Text block:

— begin —

Total production expenses increased $10.8 million from $24.2 million in the first quarter of 2005
to $35.0 million in the first quarter of 2006. This increase resulted from an increase in total
production volumes, as well as a $2.24 increase in production expenses per BOE. Total production
expenses per BOE increased by a larger percentage (23%) than total revenues per BOE (8%) due to
increases in the differential between the oil wellhead price we receive and the average NYMEX price
in the first quarter of 2006. As a result, our production margin (defined as revenues less
production expenses) for the first quarter of 2006 increased to only $28.17 per BOE as compared to
$27.54 per BOE for the first quarter of 2005.
The production expense attributable to lease operations increased $7.6 million from $15.1
million in the first quarter of 2005 to $22.7 million in the first quarter of 2006. The increase is
due to higher production volumes, which contributed approximately $2.7 million of additional lease
operations expense, and an increase in the average per BOE rate, which contributed
approximately $4.9 million of additional lease operations expense. The increase in production
volumes is the result of our drilling program, the integration of our 2005 acquisitions, and our
secondary and tertiary recovery programs, including the waterflood enhancement and high-pressure
air injection programs. The increase in our average per BOE rate of $1.70 was attributable to
increases in prices paid to oilfield service companies and suppliers due to a current higher price
environment, increased operational activity to maximize production, the operation of higher
operating cost wells (which have become more
17
attractive due to increases in oil and natural gas prices) and increased stock-based compensation expense attributable to equity instruments granted
to employees under our 2000 Incentive Stock Plan. Prior to the adoption of SFAS 123R, non-cash
stock-based compensation was separately reported on the statement of
operations. Non-Cash stock compensation in all prior periods
presented has been reclassified to allocate the amount to the same
respective income statement line as the employees salary, cash
bonus, and benefits. As all full-time employees, including field
personnel, are eligible for equity grants under the Companys current
incentive stock plan, lease operations
expense, general & administrative expense, and exploration
expense have been changed to reflect the new presentation. This change has resulted in
additional lease operations expense of $0.6 million in the first quarter of 2006, or $0.19 per BOE,
as compared to $0.3 million in the first quarter of 2005, or $0.11 per BOE.

— end —

Short exercise 1:
Transcribe the part of the production expense passage that begins at the words "Total production expenses" and ends after the words "quarter of 2005.".
Short exercise 2:
According to the production expense passage, by how much did lease operations expense increase from the first quarter of 2005 to the first quarter of 2006?
Short exercise 3:
Resume the production expense passage, starting after its final sentence.

Raw data:
— begin —

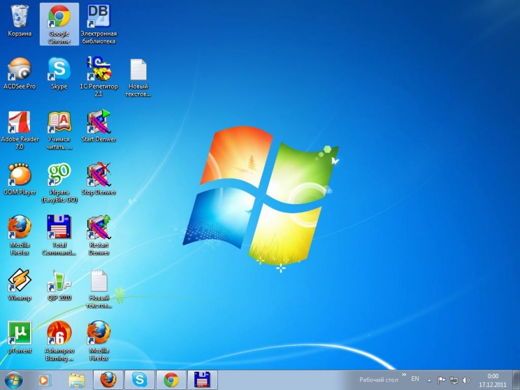
Task: Launch QIP 2010 messenger shortcut
Action: pyautogui.click(x=59, y=281)
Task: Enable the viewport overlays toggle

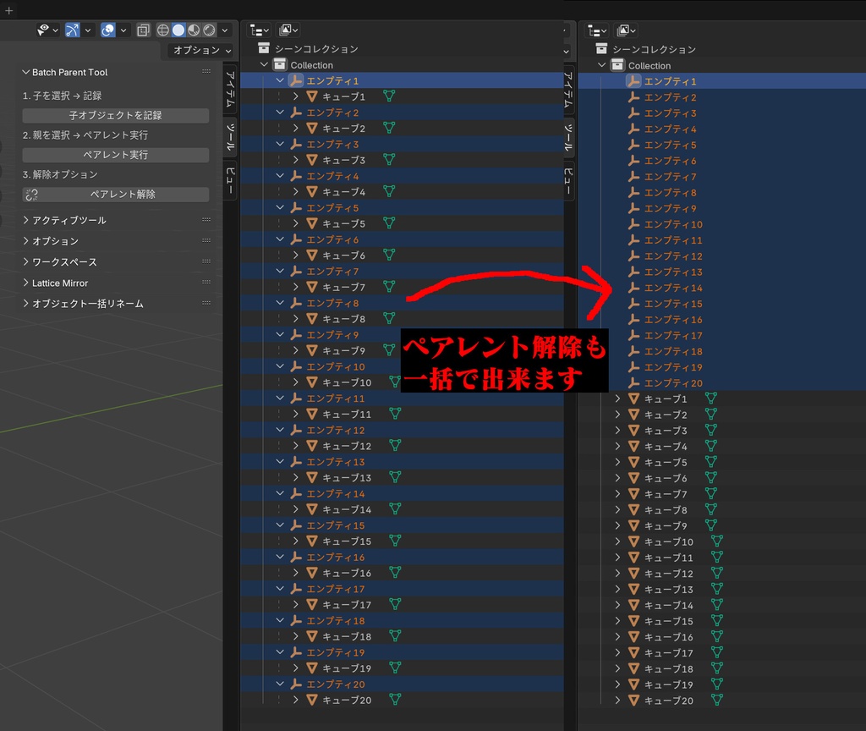Action: [142, 30]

— end —

Answer 1:
Total production expenses increased $10.8 million from $24.2 million in the first quarter of 2005
to $35.0 million in the first quarter of 2006. This increase resulted from an increase in total
production volumes, as well as a $2.24 increase in production expenses per BOE. Total production
expenses per BOE increased by a larger percentage (23%) than total revenues per BOE (8%) due to
increases in the differential between the oil wellhead price we receive and the average NYMEX price
in the first quarter of 2006. As a result, our production margin (defined as revenues less
production expenses) for the first quarter of 2006 increased to only $28.17 per BOE as compared to
$27.54 per BOE for the first quarter of 2005.

Answer 2:
It increased $7.6 million, from $15.1 million to $22.7 million.

Answer 3:
The production expense attributable to production, ad valorem, and severance taxes
(production taxes) for the first quarter of 2006 increased as compared to the same period in 2005
by $3.2 million due to an increase in production volumes and an increase in the average wellhead
price we received for oil and natural production. The increase in production volumes resulted in
approximately $1.6 million of additional production taxes. The average wellhead price we received
for oil and natural gas production increased $4.18 per BOE, resulting in additional production
taxes of approximately $1.6 million in the first quarter of 2006. As a percentage of oil and
natural gas revenues (excluding the effects of hedges), production taxes increased slightly from
8.9% in the first quarter of 2005 to 9.2% in the first quarter of 2006. The effect of hedges is
excluded from oil and natural gas revenues in the calculation of these percentages because this
method more closely reflects the method used to calculate actual production taxes paid to taxing
authorities.
Depletion, depreciation, and amortization (DD&A) expense. DD&A expense increased $10.3
million from $16.7 million in the first quarter of 2005 to $27.0 in the first quarter of 2006 due
to a higher per BOE rate and increased production volumes. The per BOE rate increased $2.55 from
the first quarter of 2005 due to the development of proved undeveloped reserves from previous
acquisitions, which adds cost but does not increase total proved reserves, and higher drilling
costs per BOE of reserves than our historical DD&A rate in certain areas. These factors resulted in
additional DD&A expense of $7.3 million. The increase in production volumes of 437 MBOE over the
first quarter of 2005 resulted in $3.0 million of additional DD&A expense.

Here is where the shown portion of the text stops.